A spokesman from NYU, John Beckman, told the Huffington Post that the report isn’t credible because the school has been increasing financial aid for students and receiving progressively higher rankings.
“The simple reality is that we are successfully improving financial aid, reducing student debt, recruiting talented students and faculty, planning for future space needs, and being careful stewards of the university’s finances all at the same time,” said Beckman.
READ MORE: NYU president turned faculty apartments into a duplex for his son
Still, complaints continue. Miller said students have complained that when they participated in the NYU study abroad program, “The Global Networking University,” they ended up paying 60 percent more for NYU accommodation than they would have for locally priced housing. While that is worrying, he argued, even more worrying is how the money is spent.

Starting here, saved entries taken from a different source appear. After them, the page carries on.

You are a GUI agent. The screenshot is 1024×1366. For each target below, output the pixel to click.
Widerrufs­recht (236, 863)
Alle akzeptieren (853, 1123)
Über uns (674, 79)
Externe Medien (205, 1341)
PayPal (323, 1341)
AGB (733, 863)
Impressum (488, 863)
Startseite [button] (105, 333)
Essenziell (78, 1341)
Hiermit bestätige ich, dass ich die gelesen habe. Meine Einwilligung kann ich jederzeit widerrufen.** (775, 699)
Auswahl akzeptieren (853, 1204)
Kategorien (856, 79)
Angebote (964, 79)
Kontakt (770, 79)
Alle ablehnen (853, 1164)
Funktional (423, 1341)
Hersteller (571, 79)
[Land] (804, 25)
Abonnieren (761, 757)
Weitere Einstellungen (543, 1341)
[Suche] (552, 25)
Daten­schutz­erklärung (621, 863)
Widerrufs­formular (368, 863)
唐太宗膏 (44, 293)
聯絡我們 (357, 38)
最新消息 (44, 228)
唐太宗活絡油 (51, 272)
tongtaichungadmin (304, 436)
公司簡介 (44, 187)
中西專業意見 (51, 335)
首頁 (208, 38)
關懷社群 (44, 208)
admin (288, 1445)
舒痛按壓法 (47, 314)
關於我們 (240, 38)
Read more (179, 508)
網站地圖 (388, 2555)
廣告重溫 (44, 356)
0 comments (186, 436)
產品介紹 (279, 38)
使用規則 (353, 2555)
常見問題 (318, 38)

“It is not on education. They spend the money primarily… on real estate transactions,” Miller said. “NYU has a huge portfolio of real estate all over the City, and beyond in Washington, DC, and in cities abroad.”
Miller said there haven’t been any legal claims made by students, but he thinks there should be a federal investigation when there are accounts of students going hungry, sleeping on park benches, or taking up prostitution to survive. Student debt is also accumulating, with roughly $1.2 trillion worth of unpaid student loan bills across the nation.
“It is very, very similar to the housing bubble, and it is not a coincidence because NYU’s board is not only extraordinarily large, it is excessively dominated by hedge fund managers, Wall Street bankers, big contractors – some from Abu Dhabi and Shanghai – and the biggest real estate players in New York City,” Miller said.
“That’s the board of NYU and that explains exactly why it is a rip-off.”